This article was written by Jim Sargent

Edythe Perlick (later Keating), the star left fielder for the Racine, Wisconsin, Belles from 1943 through the 1950 season, exemplified the kind of women who played hardball in the All-American Girls Base Ball League, today called the All-American Girls Professional Baseball League. A steady and productive hitter, a speedy defensive outfielder with a strong and accurate arm, and a good team player, “Edie” Perlick batted .240 lifetime for 851 games over eight seasons. For players who batted 100 or more times in a season, her batting average often appeared among the league’s top twenty regulars. Edie also drove home 392 runs, a mark that ranks sixth all-time on the AAGPBL list.

Perlick’s accomplishments also included making the league’s All-Star team in 1943, 1947, and 1948. In addition to 481 career stolen bases, she set Racine’s RBI record with 63 in 1944. That summer Edie appeared on the cover of the magazine All Sports. She was best known for her clutch hitting and fine defensive play. Perhaps her skill as a flychaser was best illustrated by her leaping catch to prevent a home run in the Shaughnessy Playoff Championship game of September 16, 1946, a contest that Racine won, 1-0, over the Rockford Peaches.

Further, Perlick was famous due to her baseball picture. Starting in 1943, the league used a silhouette of a posed picture showing Edie getting ready to swing, her left leg lifted off the ground and her bat cocked. The anonymous silhouette served in effect as the All-American League’s logo during the war years, because her image appeared as the backdrop for advertisements about the next day’s game in the newspapers of each league city.

Along with infielder Ann “Toots” Harnett, who was allocated to the Kenosha Comets, and outfielders Clara Schillace, sent to the Belles, and Shirley Jameson, assigned to the Comets, Perlick became one of the first four girls to sign with the All-American League. Born on December 12, 1922, in Chicago, she grew up in a sports-oriented family. Like many All-Americans, Edie began playing fast-pitch softball before she was a teenager.

“Most of us did play in the Chicago Fast-Pitch League,” Perlick remembered in a 1997 interview. “Our team had won the Chicago Championship one year, and we went to Detroit for Nationals. These fast-pitch teams were considered some of the best in the country. Unlike today, in those days we had no television. So ballplaying was all over Chicago during the summer. Every empty lot or school playground had a ball game going on.

• _MATERIAL PROVIDED_

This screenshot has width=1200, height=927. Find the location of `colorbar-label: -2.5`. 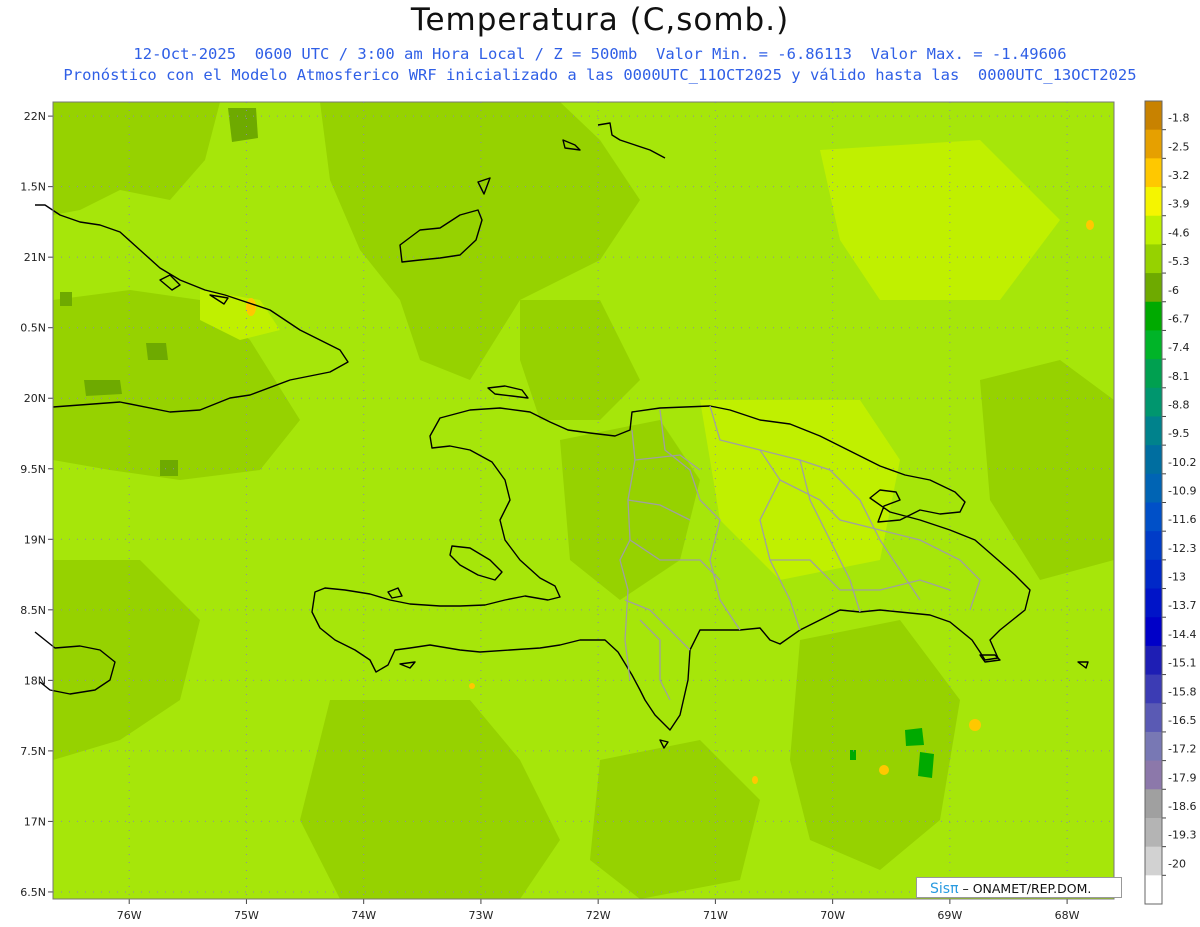

colorbar-label: -2.5 is located at coordinates (1178, 146).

• _REQUIRED ACTION_
Carry on the Edythe Perlick biography from its last sentence, keeping its voice and subject.

• _TASK ANSWER_
“In fact, down the alley from our house was a large empty lot. It had lights and benches. Every night there was a men’s slow pitch 16-inch game, starting around 5:30 or 6:00 p.m. That game was followed by a girls’ game around 7:30 p.m. under the lights. The Lund Coal and Oil Company sponsored a team. My Dad worked for the Lund Company. At any rate, the girls played with a 14-inch ball, using no gloves. Actually, the ball field really wasn’t large enough for a 12-inch ball game.

“These women’s teams and men’s teams were terrific. People from blocks and miles around would come to see the games every night. During the game, the manager’s wife and some of the girls on the bench would go around taking up a collection for the game. It not only helped pay for lights and equipment, but the manager and the girls also made some money for playing ball.

“When I was a twelve-year-old, I played on the Collins Coal team. I made fifty cents a game. Our manager was Mr. Collins, a wonderful guy who just loved kids. If we didn’t get enough money in the collection, he’d pay us kids out of his own pocket. Jo Hageman, formerly of the Kenosha Comets and later a chaperon, was also on that team. I was twelve and she was fourteen, and we became best friends through all the years.

“After these ball games, people just didn’t go home. They would stay around and socialize. Also, Joe Louis was so popular at that time. When he was fighting, they would broadcast the fight on the P. A. system. And we had two families in our neighborhood, the Kerrigans and the Shuthes. Each family had nineteen kids. Mr. Shuthe used to have a hot dog stand. He sold hot dogs and tamales, which we always looked forward to having after the games!”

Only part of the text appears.